_Problem_
Copy the data below verbatim, starting at the line that contains "The width and height of the screenshot is (341, 273)." and ending at the final line of the data. Leave the pictures out of your copy.

_Extracted data_
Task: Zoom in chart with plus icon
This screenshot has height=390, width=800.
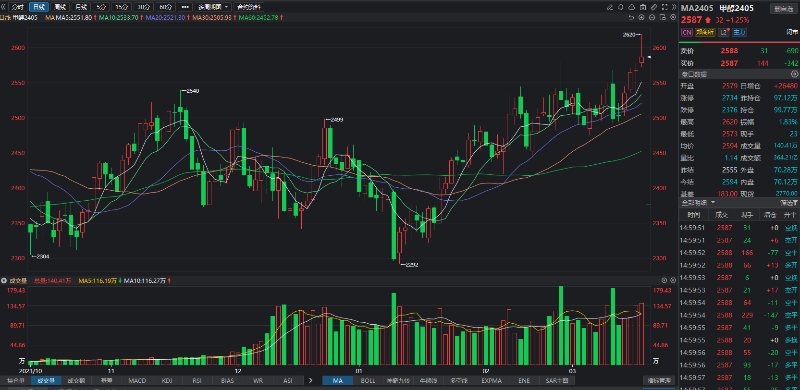Action: [x=641, y=17]
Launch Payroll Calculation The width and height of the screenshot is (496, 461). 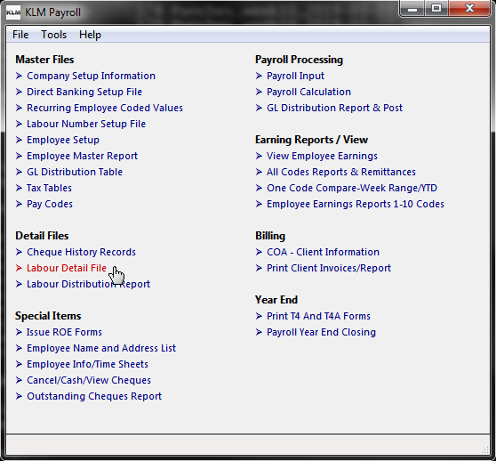pos(308,92)
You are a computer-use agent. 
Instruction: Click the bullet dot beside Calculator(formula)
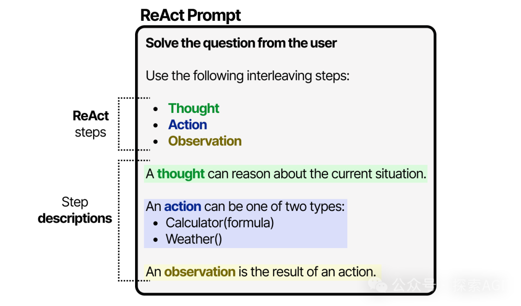click(155, 223)

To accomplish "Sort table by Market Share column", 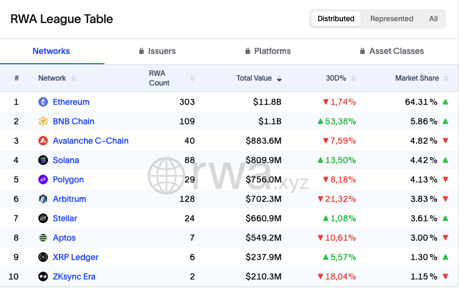I will click(421, 78).
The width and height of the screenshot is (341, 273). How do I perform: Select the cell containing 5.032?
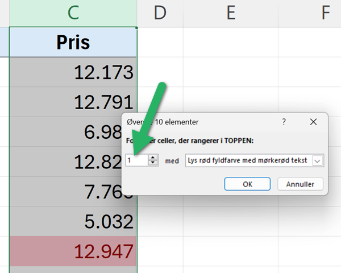73,221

_Solution below_
The width and height of the screenshot is (341, 273). How do I perform: Select the cell containing 5.032?
73,221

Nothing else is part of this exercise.